Sunday, January 29, 2012
Me | Right Now
Right now I'm tired and a little overwhelmed. But sorting through the mound of paperwork cluttering my desk, dusting, and putting away the stray rubber bands, coupons, lost sticky-notes, gift cards, and receipts will make things seem more manageable.
Right now Daniel and I are both getting over colds and our coughs are rough and gravely and sometimes shake our entire bodies.
Right now I am keeping a list of things that I am thankful for. When discouraged or tired I am trying to remember to pull it out and add to the list. It helps to change the direction of my thoughts. It's my own version of the Joy Dare that I read about earlier this month.
Right now I am enjoying Fridays with Gracie. It's our special day when both Daniel and Mercy are at school and I don't have obligations, so we spend the day together, doing chores and playing.
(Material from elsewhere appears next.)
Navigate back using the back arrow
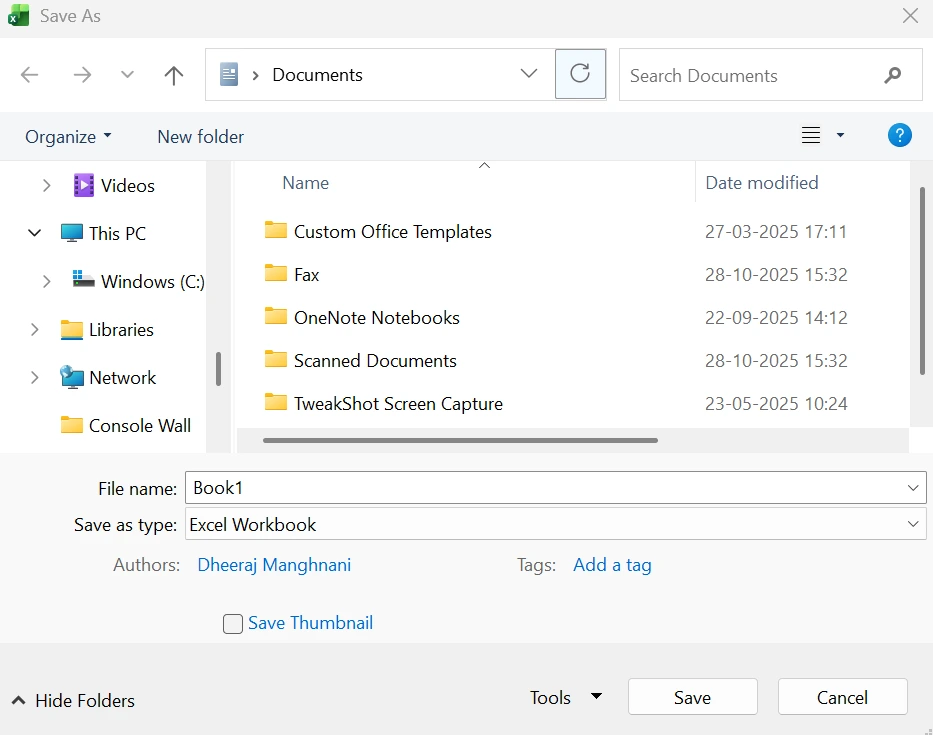This screenshot has width=933, height=735. (x=29, y=75)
Right now we are trying hard to potty train Gracie. It's hard, really hard. Tic-Tacs (thanks Grandma Cook) seem to motivate her more than anything else we've tried. I keep them in my purse.
Right now I am loving scarves and find myself looking at colorful ones every moment I have alone in a store that carries clothing (which really isn't that often).
Right now I am trying to drink less Diet Dr. Pepper and I am having a difficult time controlling my emotions, my head hurts and I am cranky far more often than is good for any wife or mommy to be. I'm trusting it gets better with time or even my husband will be asking me to resume the habit (he's the one who's asked me to cut back for my health).
Right now (not surprisingly) my sugar-free vanilla lattes are tasting better than ever.
Right now I'm filling in my February calendar and getting terribly excited about a weekend away with just my mom, three days and two nights when I will feel more like a daughter than a mommy. So excited and so ready for it to be right now.
Right now I'm enjoying being able to watch my kids play Just Dance for Kids together on the Wii. Gracie runs up to her big sister after each song and says, "Mercy! Really great job!"
Right now I am spending a lot of time praying about volunteers stepping up to help out with our midweek program at church.
Right now I'm spending time praying about wisdom in knowing what things I can reasonably commit to while still keeping my role as primary spiritual nurturer of my children as my first priority. I'm learning that load level is always in flux as it it perpetually changing. Thinking now about next Fall might seem premature, but it isn't, not really.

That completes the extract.